Extrait choisi:
──────────────────────────────

Plus tard Tierno Boubakar, en me remerciant, me fit encore demander un boubou de coton blanc, que je m’empressai de lui donner ; c’était du madapolam d’un mètre cinquante centimètres de large, fort estimé dans le pays.

Boubakar Djawara ne nous demanda qu’un peu de poudre ; j’en étais bien fourni, et je pus en cette occasion comme tout le long de la route, faire des générosités.

Le 10 février, au matin, nous nous dirigions enfin vers le Niger, auquel nous tournions le dos d’une manière inquiétante depuis quelque temps. Retrempé par un court repos, tout le monde était de bonne humeur, et on marchait vers l’est le cœur content. Les guides se firent un peu attendre comme d’habitude. Boubakar, à cheval, après avoir été les chercher, revint nous mettre en route. Il nous avait renforcés de trois talibés, dont un avait une lettre pour Ahmadou. En outre, ceux de Dinguiray, avec leurs esclaves en haillons, nous avaient rejoints, ainsi que deux hommes de Guémoukoura ; nous étions donc par le nombre prêts à tout événement. Au moment de me quitter, le vieux Boubakar me donna une espèce de bénédiction musulmane en se crachant légèrement sur la main, et se la passant ensuite sur la figure. Partis à sept heures et demie, nous laissions le chemin de Bélédougou sur notre droite, et vers dix heures vingt minutes, nous traversions un lougan dépendant de Dianghirté, dont les arbres étaient littéralement couverts de sauterelles qui, après en avoir dévoré les feuilles, semblaient s’attaquer aux écorces. Ces insectes, véritables fléaux des récoltes et dont la voracité est incroyable, faisaient, par leur vol et leurs mouvements continuels, un bruit analogue à celui de la grêle.

──────────────────────────────

Données fournies:
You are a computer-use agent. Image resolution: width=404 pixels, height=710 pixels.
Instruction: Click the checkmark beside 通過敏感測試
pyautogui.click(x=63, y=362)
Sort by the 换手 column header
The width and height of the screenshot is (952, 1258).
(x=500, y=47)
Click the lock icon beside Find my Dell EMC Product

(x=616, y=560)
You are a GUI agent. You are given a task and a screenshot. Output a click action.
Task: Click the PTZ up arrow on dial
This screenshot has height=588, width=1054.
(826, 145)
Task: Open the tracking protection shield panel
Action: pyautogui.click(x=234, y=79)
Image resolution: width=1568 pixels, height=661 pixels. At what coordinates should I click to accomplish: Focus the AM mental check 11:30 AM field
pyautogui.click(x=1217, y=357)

──────────────────────────────

Rédigez la suite du récit de la marche vers le Niger, en reprenant juste après sa dernière phrase. Les données ne servent à rien ici.

Réponse:
Quelques instants après, nous traversions un marigot qui, bien qu’à sec, avait un lit si marqué et si profond, qu’il frappa de suite mon attention. Je demandai ce que c’était, et un Maure m’informa que ce cours d’eau allait, à la saison des pluies, tomber dans le Niger, en sillonnant le Bélédougou ; c’était donc, selon toute probabilité, le fameux Ba-Oulé, décrit par tous les donneurs de renseignements, mais ce n’était pas à coup sûr une rivière. Quant au point où il joint le Niger, bien qu’à cette époque on m’eût dit qu’il allait tomber dans les environs de Bamakou, plus tard, lorsque je remontai le Niger, ayant eu à traverser presque en face de Dina un immense marigot, désigné comme le grand marigot du Bélédougou, j’ai dû conclure que c’était le même Ba-Oulé, d’autant plus qu’on m’affirmait qu’il n’y avait pas d’autres marigots dans le pays.

En suivant ses rives, nous arrivâmes à Kalabala, village peu important, habité par des Bambaras. À côté de nouvelles cases en paille, on voyait les débris de l’ancien village ruiné, comme tout le pays, pendant la conquête ; on pouvait encore juger de la disposition des cases qui étaient en terre comme à Dianghirté, et souvent en sous-sol. Le soir, à Fabougou, village en reconstruction sur le bord de l’une des branches du marigot, nous fûmes agréablement surpris par la vue d’un troupeau de deux à trois cents bœufs. Les bergers qui vinrent nous voir offraient le type peuhl dans toute sa pureté : nez aquilin, cheveux soyeux nattés, lèvres minces.

Notre nuit fut assez mauvaise, je ne dormis pas ; en dépit de l’hospitalité que nous recevions, nous commencions à nous épuiser ; notre biscuit était presque fini, notre café n’existait plus depuis longtemps, notre sucre avait été terminé avant le café, nous nous affaiblissions sensiblement, de telle sorte, qu’avant de me mettre en route, j’écrivis ces quelques lignes :

« Passé la nuit sans sommeil, presque malade ; peu dîné hier, il me faudra aller jusqu’à deux heures sans rien prendre. Si seulement j’avais un morceau de pain ! »

Eh ! mon Dieu ! oui, un morceau de pain ; tel était mon desideratum alors, tel il a été souvent depuis. Ce sont là de ces souffrances qu’on n’apprécie pas, et qui cependant sont intolérables pour qui les subit.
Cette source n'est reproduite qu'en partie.